After a while we reached a small group of rocks poking up out of the snow and stopped for a rest. Vladimir and his team joined us shortly after and (using 10% Russian, 10% broken English and 80% hand gestures) quite coherently gave out to some people for sitting facing downhill as they wouldn’t be able to spot avalanches. He didn’t complain at all at our game of throwing snowballs at each others ice axes trying to knock them over, nor at the game of throwing snowballs as far as possible downhill and seeing how far they rolled, which Warner Bros and Disney have led me to believe is the main cause of avalanches. 

The teams switched when we left the rocks and Vlad complained about us not walking straight enough, not cleaning our boots enough, cleaning our boots when they didn’t need to be cleaned, looking down to check if our boots needed cleaning, not looking back to check the team enough and not looking straight ahead. All again through mime and mutters. He’d be a very good mime.

One unexpected aspect of the day is that it was absolutely roasting. The sun was very hot and we all stripped down to barely one or two layers. However whenever a bit of cloud covered the sun or a breeze blew we were reminded we were nearly 4,000m up a snow-covered mountain. That said, I think everyone got a bit of colour despite the Factor 50, the sunglasses, the hat and the buff.

Wearing my crampons, I managed to put a hole in my waterproof trousers again. From the inside they are now 50% duct tape, holding the tears together. As the first piece of duct tape is still there since the last time I was on Elbrus two years ago and the trousers have kept my arse dry in various continents, I’m happy to recommend duct tape as a solution to most of life’s problems (as if it needed any further endorsement.)

Back in the mess hall for lunch, Vlad looked out for me by asking very kindly “You are vegetable?” when I was handed meat free soup. Yes, I am vegetable. We also have someone who doesn’t eat vegetables (and will eat around them quite impressively), someone who doesn’t eat soup (which is served with every meal), and a few people who mostly eat the leftovers from everyone else’s meals, so I’m not the only freak when it comes to mealtimes.

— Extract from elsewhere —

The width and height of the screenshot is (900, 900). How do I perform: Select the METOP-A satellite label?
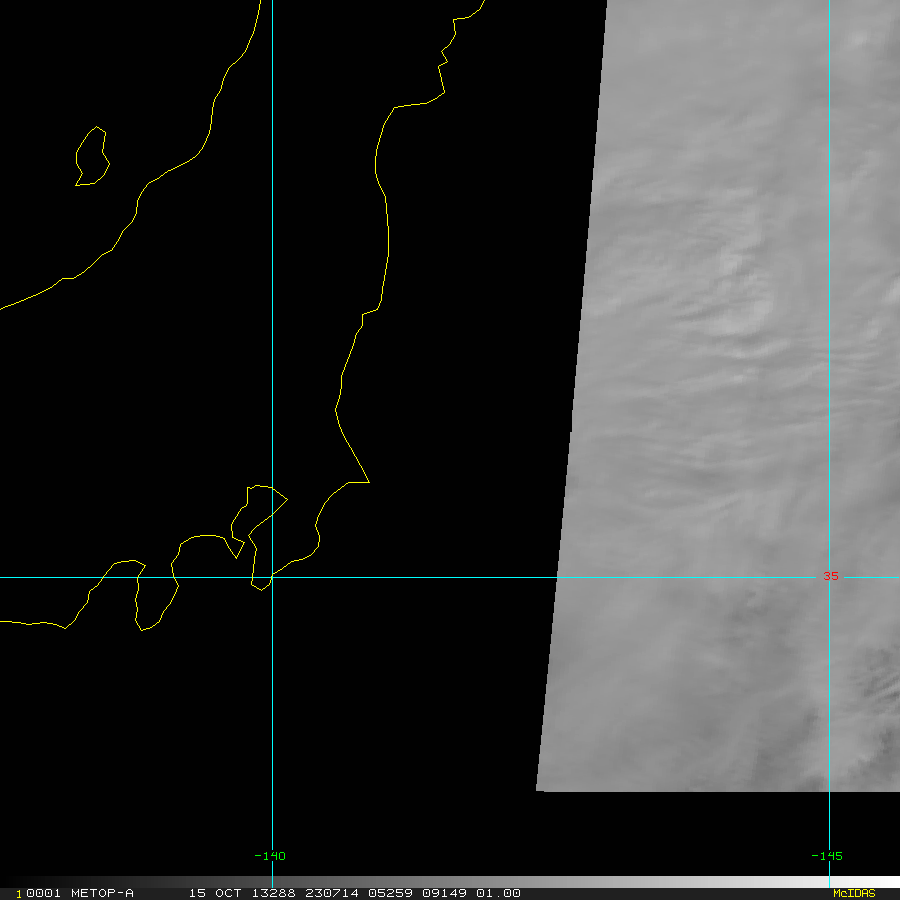(x=102, y=893)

The two ladies in the messhall (Olga and Katya) take very good care of us, although Ivan wasn’t impressed with Katya introducing herself to us as ‘Kate’. He doesn’t like Russian girls named Katya calling themselves Kate. He said it was ‘fashionable’ in the same tone of voice he might have used to describe a bad case of dysentery.

As much as Kate takes care of us, she’s kicked us out of the messhall a few times very quickly after we finish eating. She says it’s because she has other groups coming in, but I think it’s because we’re a really loud and annoying bunch of people. I suspect she doesn’t understand ‘having the craic’. We were also shushed by someone else when playing cards outside. Having too much fun I guess.

In slightly worrying news, so far three of the gang have come down with some sort of stomach upset, the latest just tonight. Thankfully the first two were fully recovered after 24 hours, so hopefully it is the same with the third. A stomach upset is bad enough when the only loo is a hole on the ground in a tin box hanging off the side of a cliff a hundred yards away across a rocky icy path in sub-zero temperatures. The sickness has put everyone a bit on edge when it comes to hygiene and water cleanliness. There isn’t a lot of water available anyway, as it has to be fetched by hand from a glacial lake nearby and then it has to be boiled or treated with iodine tablets. Basically it’s a tad annoying but sure that’s the kind of craic we signed up for. 

Tomorrow we’re up at 6 to head for Lenz rocks on an acclimatisation day. Whoop.